Yesterday Cory Doctorow argued that refusal to use LLMs was mere "neoliberal purity culture". I think his argument is a strawman, doesn't align with his own actions and delegitimizes important political actions we need to make in order to build a better cyberphysical world.

EDIT: Diskussions under this are fine, but I do not want this to turn into an ad hominem attack to Cory. Be fucking respectful

https://tante.cc/2026/02/20/acting-ethical-in-an-imperfect-world/

Acting ethically in an imperfect world

Life is complicated. Regardless of what your beliefs or politics or ethics are, the way that we set up our society and economy will often force you to act against them: You might not want to fly somewhere but your employer will not accept another mode of transportation, you want to eat vegan but are […]

Smashing Frames

@tante

I really like and admire @pluralistic and have utmost respect for him, and that's why I'm totally baffled about why he is claiming "fruit of the poisoned tree" arguments as cause of LLM scepticism.

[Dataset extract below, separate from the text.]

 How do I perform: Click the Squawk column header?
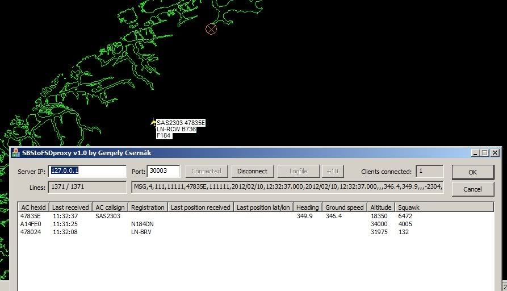[x=409, y=207]
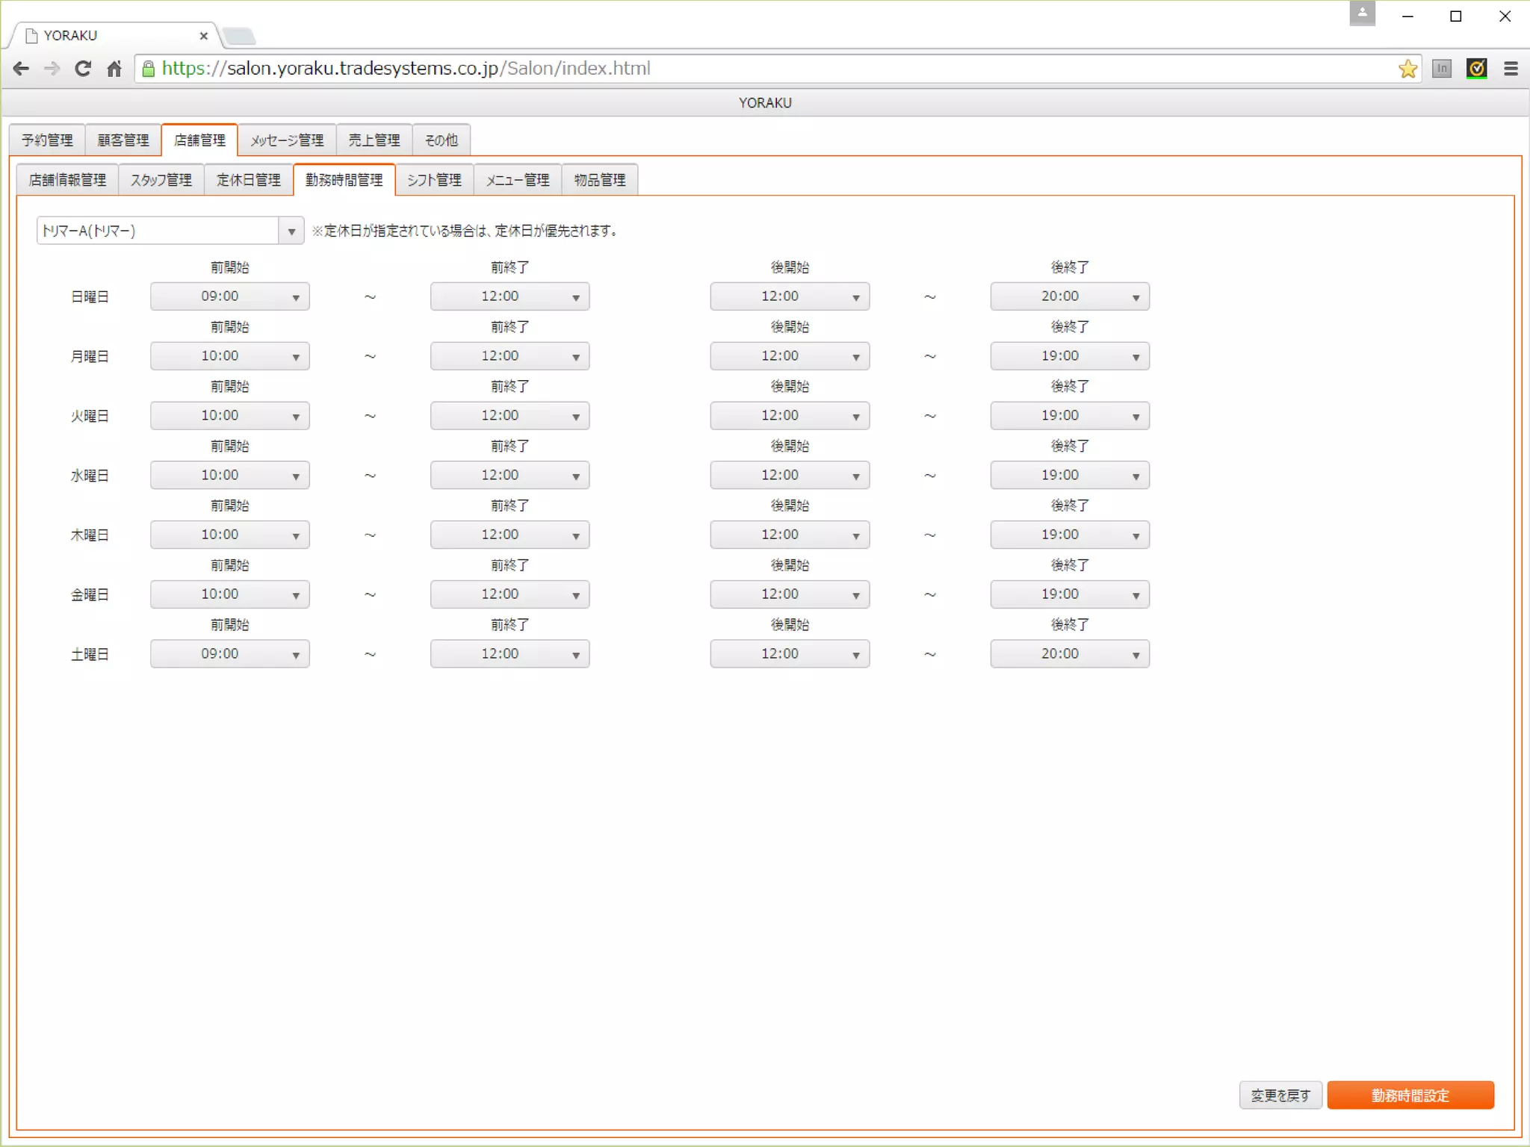The width and height of the screenshot is (1530, 1147).
Task: Open the Chrome hamburger menu
Action: click(1511, 69)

The objections to LLMs aren't about origins but about what they they are doing right now: destroying the planet, stealing labour, giving power over knowledge to LLM owners etc.

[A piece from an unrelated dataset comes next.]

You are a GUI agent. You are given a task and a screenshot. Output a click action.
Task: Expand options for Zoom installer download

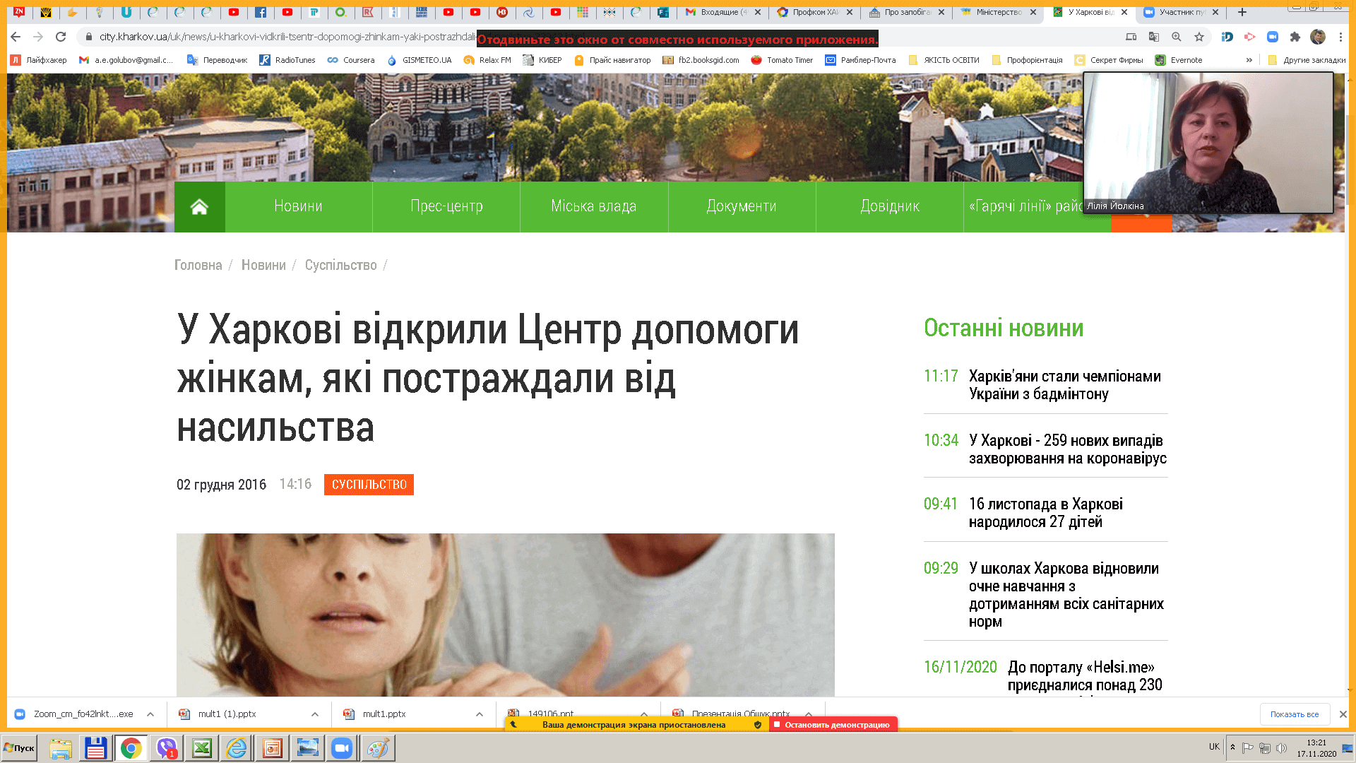[x=150, y=714]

The objections are nothing to do with LLMs' origins, they're entirely about LLMs' effects in the here and now.

@FediThing @tante @pluralistic Some people - in fact quite a lot; if my reading is correct - do indeed argue that LLMs can *never* be ethically used because they are “trained on stolen work”.

@ianbetteridge @FediThing @tante

Performing mathematical analysis on large corpora of published work is not "stealing."

@pluralistic @ianbetteridge @FediThing @tante

It's still profit loss damage curable by income transfer if the illegally acquired data was used to create that profit. Dataset prominence should provide the percentage of profits and prominence is data size but also inference casualty. The primary literature should not be able to be diluted with free intellectual property.

I don't know if any of this is actual case law and I'm not a lawyer.

@drdrowland @ianbetteridge @FediThing @tante

You're talking about ways of using models, not the creation of models. It's possible to make a model that does illegal things. But training a model is not illegal.